On ne peut pas en effet laisser les compagnies emprunter au hasard des événemens et peser constamment, par leurs besoins, sur l’ensemble de toutes les opérations financières et industrielles du pays. C’est donc à diminuer le taux et l’importance de leurs emprunts que doivent tendre tous les efforts que l’on aurait à faire pour mettre les chemins de fer dans une situation normale.

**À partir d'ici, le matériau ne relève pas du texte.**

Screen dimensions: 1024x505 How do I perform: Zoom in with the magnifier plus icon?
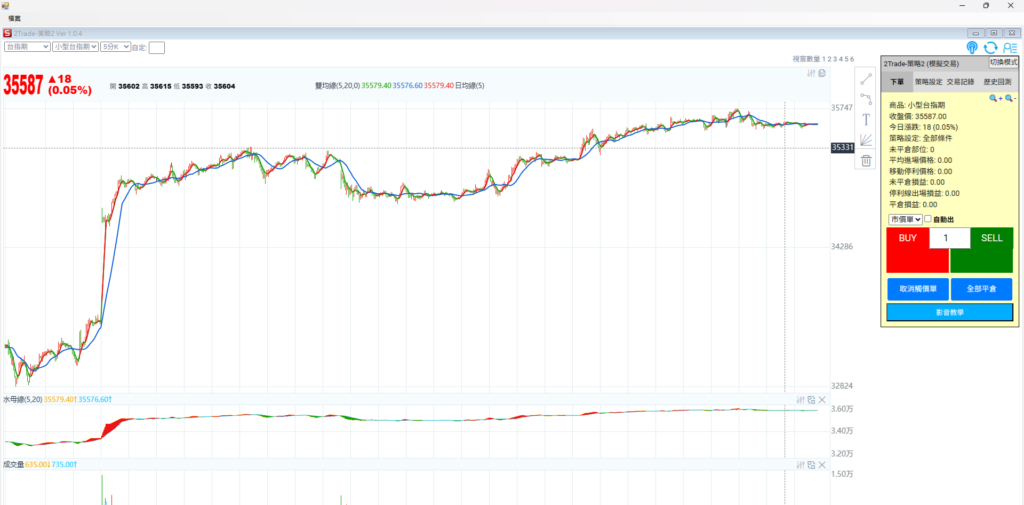click(x=995, y=98)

La première mesure à prendre pour rétablir l’équilibre dans leur existence serait de refondre les cahiers des charges afin de diminuer les frais de construction du nouveau réseau. À quoi bon, sur des lignes destinées à donner un revenu brut de 15,000 francs par kilomètre, conserver l’obligation de construire une double voie inutile[1] ? Pour un trajet plus que double, la ligne du Midi fonctionne provisoirement avec une seule voie ; dans les mêmes conditions, la grande compagnie des chemins de fer autrichiens produit 35,000 fr. par kilomètre. Avec les nombreux perfectionnemens apportés dans la construction des locomotives, on pourrait adopter des rampes plus fortes, qui seraient franchies sans augmentation notable des frais d’exploitation, des courbes à plus petit rayon, admettre enfin en principe des conditions de premier établissement moins dispendieuses, qui feraient de la construction du nouveau réseau, sans nuire le moins du monde à la sécurité de la circulation, une œuvre réellement industrielle et non plus une œuvre de luxe. Les renseignemens que nous avons pris à cet égard auprès des hommes les plus compétens nous permettent d’affirmer, sans crainte d’être démenti, qu’à l’aide de ces diverses modifications on pourrait réaliser une économie de 100,000 francs environ par kilomètre, soit plus de 800 millions sur la totalité du réseau à construire. L’emprunt de 2 milliards 500 millions à contracter par les compagnies se trouverait ainsi réduit à 1 milliard 700 millions, c’est-à-dire que les

  1. Le rapport de la loi de 1859 présenta au corps législatif estime le revenu des 8,578 kilomètres à 15,000 fr. bruts par kilomètre, ou à un revenu net de 7,000 fr.